30.1.09

Stagecoach... coast to coast


I've been meaning to watch Stagecoach for some time now, seeing as it is number 63 of AFI's 100 greatest films and one of 12 films the Vatican has labeled as art. Many have told me that this film contained one of John Wayne's better performances and, more than that, the best direction by John Ford. With that said I had very high expectations and, after the sowing, the film fell a little short all thanks to John Wayne.

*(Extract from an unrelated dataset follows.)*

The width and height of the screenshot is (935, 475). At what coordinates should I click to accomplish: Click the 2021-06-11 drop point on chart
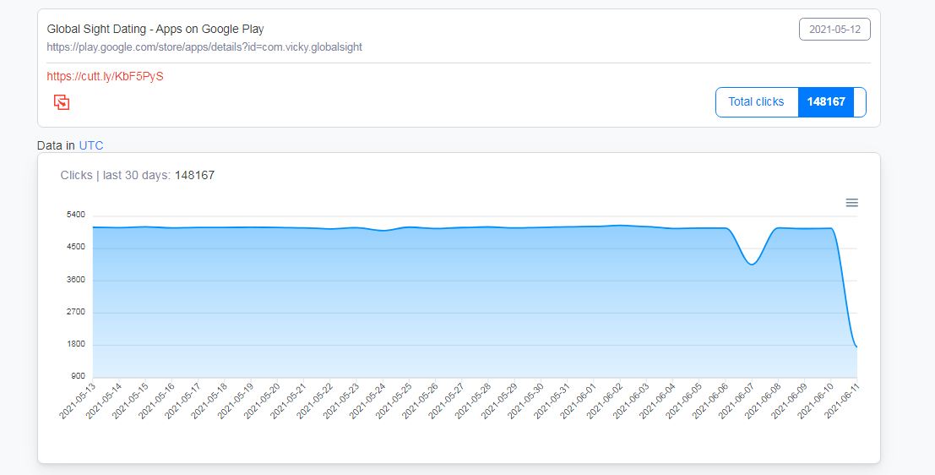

I have never been a huge John Wayne fan. He reminds me of a western style Steven Segal, who I feel is more of a joke than an actor. Wayne's acting consistently falls flat with his emotions seeming nonexistent rather than intense or sorrowful. Take for instance his first appearance in the coach. Doc asks him "What became of the boy whose arm I fixed" to which Ringo (Wayne) replies "He was murdered." The scene then goes on to display each character in the coach looking down in a state of sorrow and then the camera move to Wayne who shows no sense of remorse or sadness but instead looks vacantly toward the floor as if searching for a quarter. If any have seen the movie Righteous Kill in recent months, John Leguizamo puts on the same performance in a bar scene with Al Pacino and Donnie Wahlburg. Each character should be in a state of empathy and Pacino, in his greatness, and Wahlburg, an actor I respect after his performances in the Band of Brothers mini-series, do so effortlessly but Leguizamo looks downright confused. That best illustrates how Wayne preformed throughout the whole movie; confused. Even when he is displaying his love and admiration to Dallas he just seems to speak the same way he spoke about the Plummer Brothers, which should be the exact opposite.

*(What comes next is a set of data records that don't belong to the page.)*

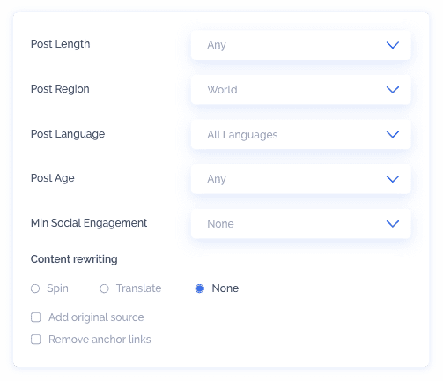This screenshot has width=443, height=381.
Task: Click the Min Social Engagement chevron arrow
Action: coord(393,224)
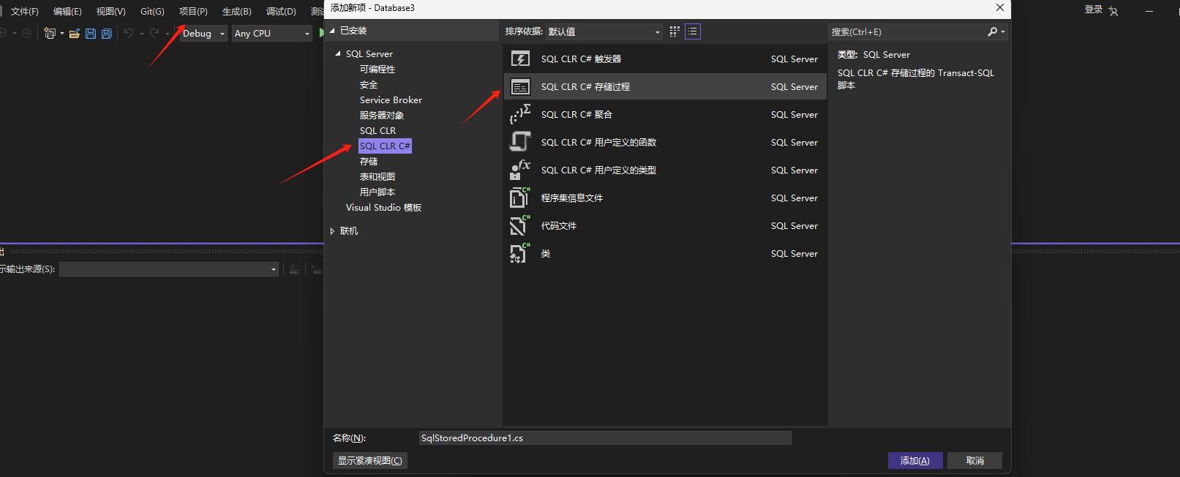Image resolution: width=1180 pixels, height=477 pixels.
Task: Click the 取消 button
Action: point(974,461)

As far as the supporting cast, I felt their performances were what they needed to be and the characters themselves were nothing short of amazing. In the western genre there are usually 3 characters: an actor who has a comedic performance, a damsel in distress, and a gentleman. Those three characters are usually needed to make a western great (the exception is The Good, the Bad, and the Ugly which lacked a lead female role). Stagecoach takes that idea one step further and splits those three roles into six different characters with Doc and Curley being the comedians, Lucy and, to a lesser extent, Dallas as the damsels in distress, and Hatfield and Curley being the gentlemen. What makes Wayne's supporting cast really come alive is how these stereotypical characters are laced with social prejudice transform and "show their true colors." Dallas is a lady of "ill repute", Hatfield is a southern gambler, Dr. Boone is a drunkard, and the Ringo Kid (Wayne) is an outlaw. They lose their stereotypical titles and are looked down upon by the nobler, civilized people such as Lucy. As the characters progress with their journey they lose their titles and enter into a "state of nature" where morality and social standing is nullified. And through great plot devices we find that, by the end of the movie, those who are seen as "lower class" have saved the lives of the upper class and become "heroes".

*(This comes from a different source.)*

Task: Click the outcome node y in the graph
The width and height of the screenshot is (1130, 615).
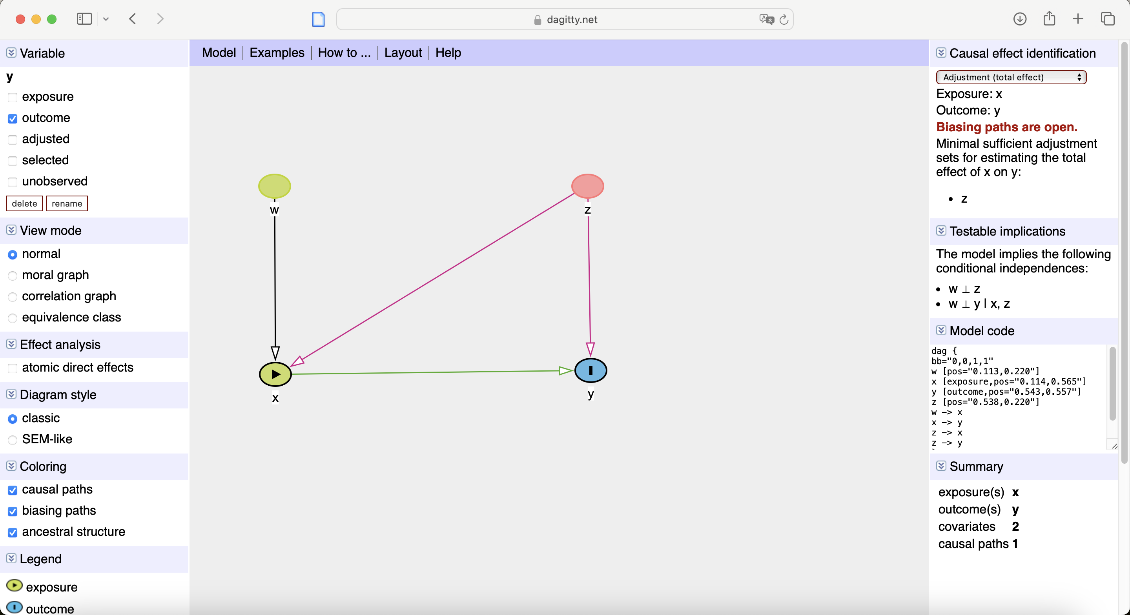Action: [590, 370]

* Returning to John Wayne for a moment; did anyone else feel that Han Solo vibe from Ringo the Kid? The similarities seem uncanny; both the Rouge outlaws with bounties on their heads, both with hearts of gold, both save the "fair maidens," both godly with a gun, both strikingly handsome. I couldn't help but point that out*

I am not a directing aficionado and know almost nothing about camera angles and such, but I have watched some of the great modern directors (Jackson, Spielberg, Scorsese, Ford Coppola, Eastwood, Tarantino, and Cameron to name a few) and its fairly obvious that Ford was of great influence to them. The scenes of wide shots of monument valley with the contrasting small stagecoach are almost poetic. It is eerie how similar this movie is shot in comparison to Cameron's Titanic where we are presented with the almost closet like living quarters of the Irish immigrants as compared to the ominous Atlantic ocean the ship is voyaging on. Without the progressive and talented directing skills of Ford, I don't think that many of the subtle nuisances of film we take for granted would exist.

Closing Statement:

In the end I give Stagecoach a 9.0 out of 10.0, the deduction coming from Wayne's dry and flat performance. It must noted that this film should be seen by all in order to appreciate the work of film makers today. An article by Matthew Bernstein claims that Orson Wells watched this movie "forty times in preparation for Citizen Kane," a film considered by the American Film Institute as the greatest movie of all time. With that being said, this movie must be seen by any film lover.


1 comment:

  1. Very good point about Han Solo being a kind of western hero. That's definitely true, and remember that Lucas was obsessed with those old-fashioned movie serials he grew up with.

    I really like your reviews. I'd like to see how they expand and develop when you've had some practice, through the semester, of analyzing the cinematic elements.